No como la de esa ocasional señora del carrito que te para por la calle, ni
como la de los borrachos de los bares que quieren contarte todo sobre los
nuevos e ingeniosos métodos con los que piensan tomar por asalto Atlantic City,
sino una verdadera locura. Y estar expuesto a eso es como estar de pie delante
de la puerta abierta de un horno en el que se está quemando un montón de basura
apestosa.
¿Podría dominar
la furia al verlos juntos, a su nuevo compañero –al del odioso nombre de
jugador de fútbol– tal vez acariciándole el culo con la despreocupada
indiferencia del que reconoce lo que es suyo? ¿Yo, John Kenton, graduado en
Brown y presidente del bla–bla–bla? ¿El anteojudo John Kenton? ¿Acaso me vería
empujado a una situación realmente irrevocable, una acción que podría ser muy
probable si él resultara ser tan grande como lo sugiere su odioso nombre? ¿El
viejo gritón John Kenton, el que confundió un puñado de efectos especiales con
fotografías genuinas?
La respuesta es:
no lo sé. Pero sí sé esto: anoche me desperté de un sueño terrible, un sueño en
el que yo había arrojado ácido de batería en su cara. Eso fue lo que me asustó
de verdad, me asustó tanto que tuve que dormir el resto de la noche con la luz
encendida.
No en la de
él.
En la de ella.
En la cara de
Ruth.
-No -dije de nuevo, y vertí lo
que me quedaba en el vaso sobre la sequedad que escuché en mi voz-. No, creo que eso sería muy
estúpido.
-Entonces podrías quedarte.
-Sí, pero no podría trabajar-. Lo miré algo irritado. La
cabeza me empezaba a zumbar. No era un zumbido muy alentador, pero igual le
hice una seña al camarero, que había estado acechando cerca, y le pedí otro
trago-. Por el momento
tengo problemas para recordar cómo atarme mis propios cordones-. No. Mentira. Sonó bien,
pero no era verdad; mis cordones no tienen nada que ver-. Roger, estoy
deprimido.
-Los desconsolados deudos no
deberían vender la casa luego del funeral -dijo Roger, y en mi estado
de ebriedad me pareció muy ingenioso; de hecho, algo digno de H. L. Mencken. Me
reí. Roger sonrió, pero podría decir que estaba serio-. Es cierto -me dijo-. Uno de los pocos cursos
interesantes a los que alguna vez asistí en la universidad se llamaba
Psicología de la Depresión Humana; era uno de esos pequeños rollos que te dan
para completar las ocho semanas finales de tu último año, después de terminar
las prácticas docentes.
-¿Ibas a ser profesor? -pregunté
sobresaltado. No podía imaginar a Roger enseñando; y entonces, de repente, lo
hice.
-Dí clases durante
seis años -respondió Roger-. Cuatro en la escuela
secundaria y dos en la elemental. Pero eso es otra historia. Este curso trataba
de situaciones de estrés como el matrimonio, el divorcio, la encarcelación, y
la soledad. En realidad el curso no era Consejos para Vivir Mejor ni mucho
menos, pero si mantenías tus ojos bien abiertos podías darte cuenta de algunas
cosas. Uno de los temas era el de vivir los primeros seis meses en una soledad
muy profunda, en la misma casa que tú y la persona amada compartían cuando la
muerte tuvo lugar.
-Roger, esto no es lo mismo-. Le dí un sorbo a mi nuevo
trago, que tenía el mismo sabor que el anterior. Comprendí que ya me estaba
quedando frito. También comprendí que no me importaba en lo más mínimo.

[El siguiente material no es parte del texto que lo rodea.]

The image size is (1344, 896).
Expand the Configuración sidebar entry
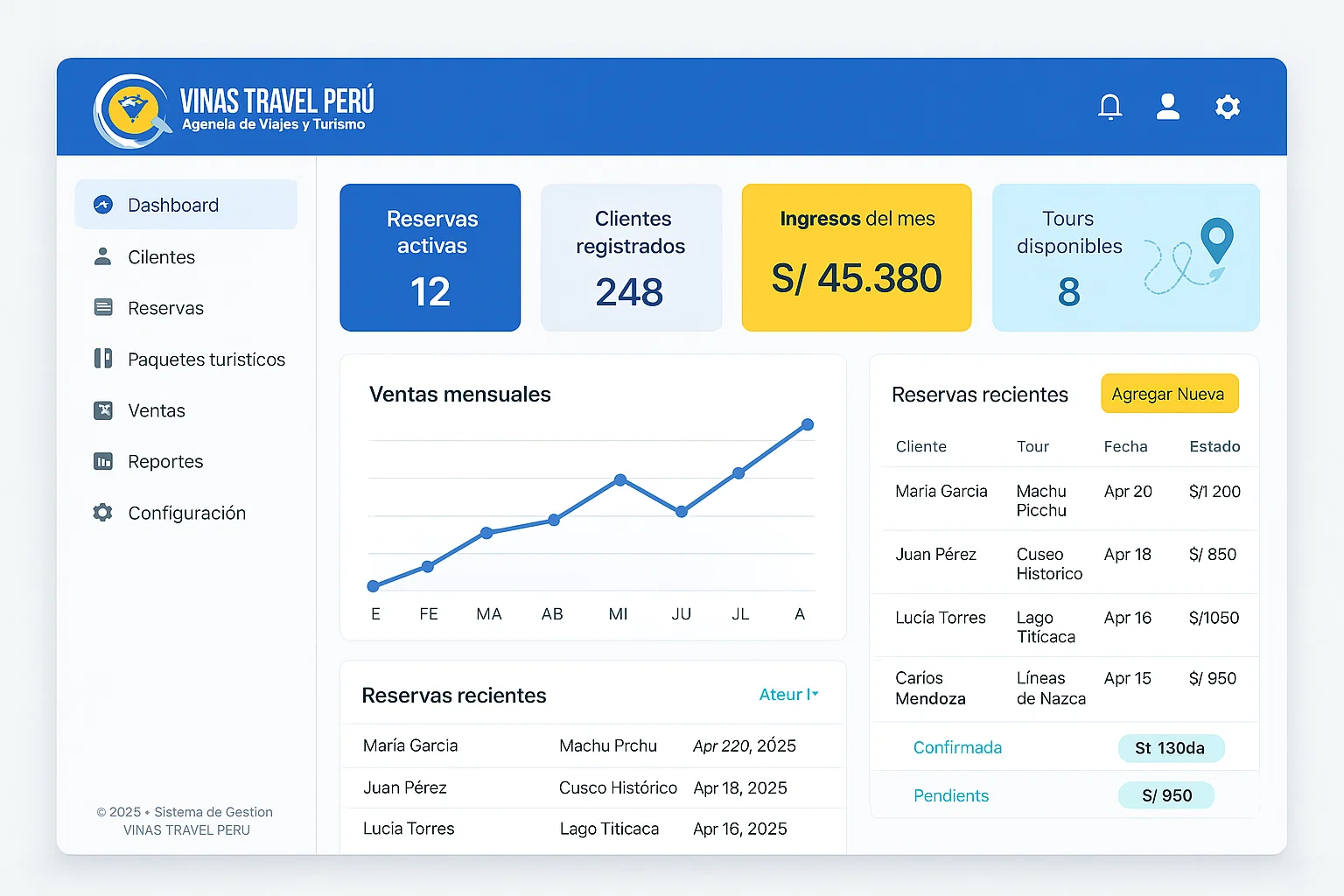[x=186, y=513]
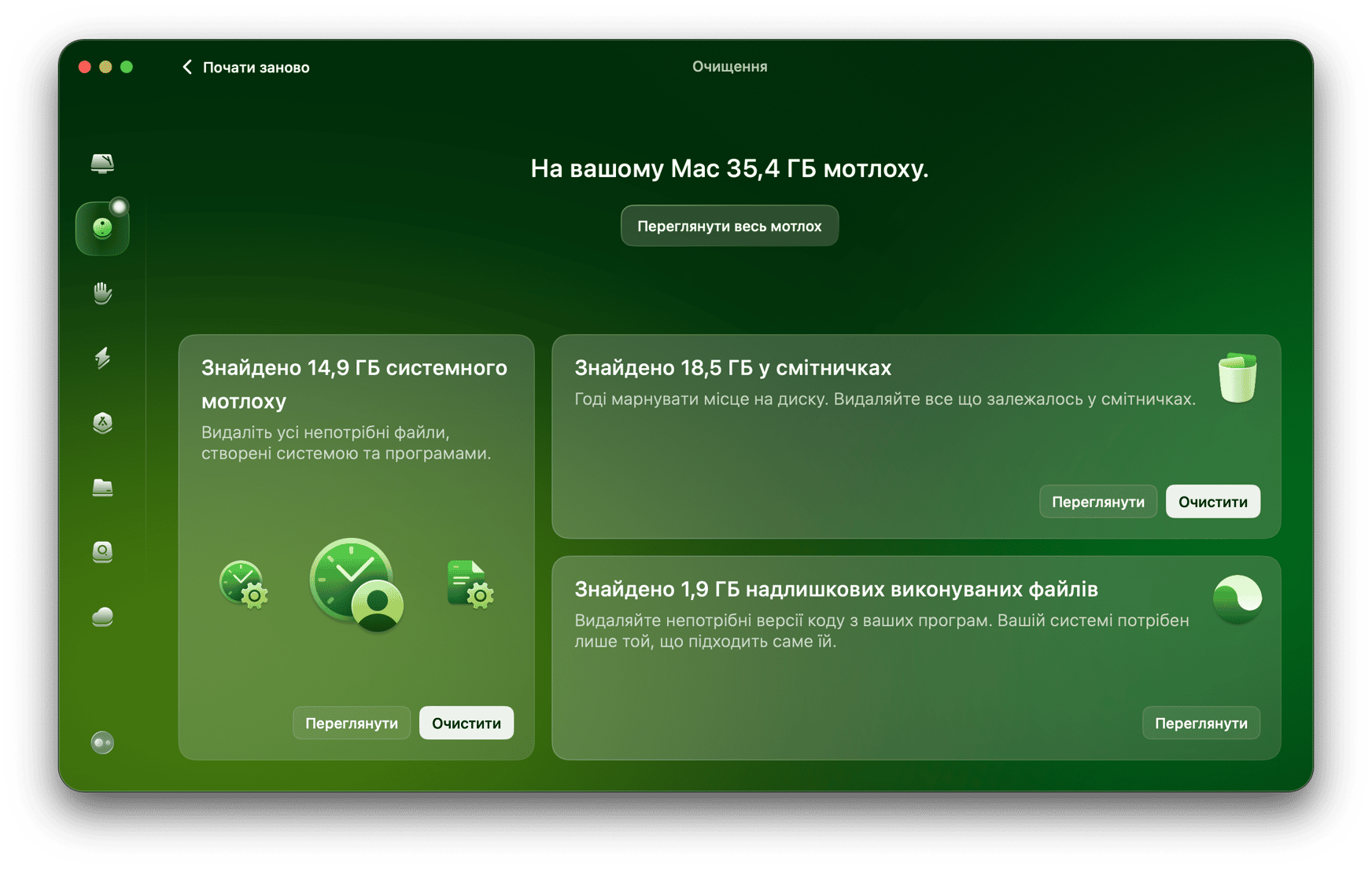Image resolution: width=1372 pixels, height=869 pixels.
Task: Click the large clock with user icon
Action: (x=356, y=584)
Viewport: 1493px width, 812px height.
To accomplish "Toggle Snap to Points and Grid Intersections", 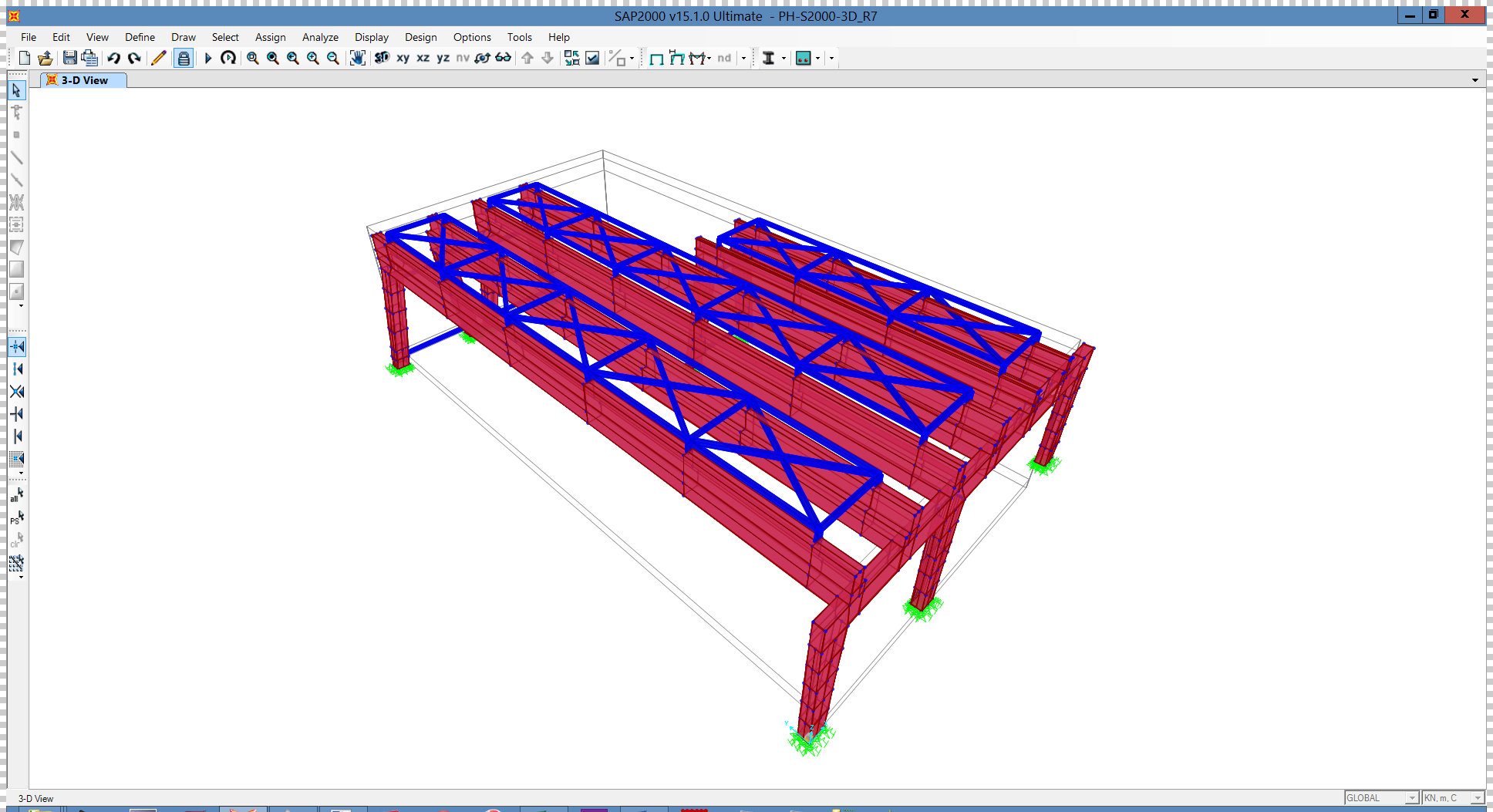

-Pero lo es -me respondió,
inclinándose solemnemente hacia mí-. En cierta
forma, Ruth ahora está muerta para tí. Podrás verla de vez en cuando con el
correr de los años, pero si la ruptura es tan definitiva y completa como dice
en esa carta, la Ruth que podríamos llamar tu Amante, esa Ruth está muerta para
tí. Y tú estás afligido.
Abrí la boca para
decirle que se fuera a la mierda, aunque luego la cerré de nuevo porque, a fin
de cuentas, tenía parte de razón. Eso es lo que realmente significa seguir
enamorado, ¿no? Es estar afligido por el amante que murió; el amante que está
muerto, al menos para tí.
-La gente tiende a pensar en
el 'dolor' y la 'depresión' como en términos intercambiables -dijo Roger. Su tono era algo
más pedante que de costumbre, y sus ojos estaban enrojecidos. Me dí cuenta de
que Roger también estaba frito-. En realidad no
lo son. Hay una parte de depresión en el dolor, por supuesto, pero también hay
otros sentimientos, que van desde la culpa y la tristeza hasta la ira y el
alivio. Una persona que huye de la escena de esos sentimientos es una persona
que escapa de lo inevitable. Cuando llega a un nuevo lugar descubre que siente
exactamente la misma mezcla de emociones que llamamos dolor o aflicción, salvo
que ahora también experimenta cierta nostalgia, y la sensación de haber perdido
la unión esencial que, con el paso del tiempo, convierte esa aflicción en
recuerdos.
-¿Recuerdas todo eso de un
aburrido curso de psicología de ocho semanas al que asististe hace dieciocho
años? -Roger bebió a
sorbos su bebida-. Claro -dijo modestamente-. Obtuve una A.
-Mierda que lo hiciste.
-También me follé a la
licenciada que impartió el curso. Y qué bien follaba.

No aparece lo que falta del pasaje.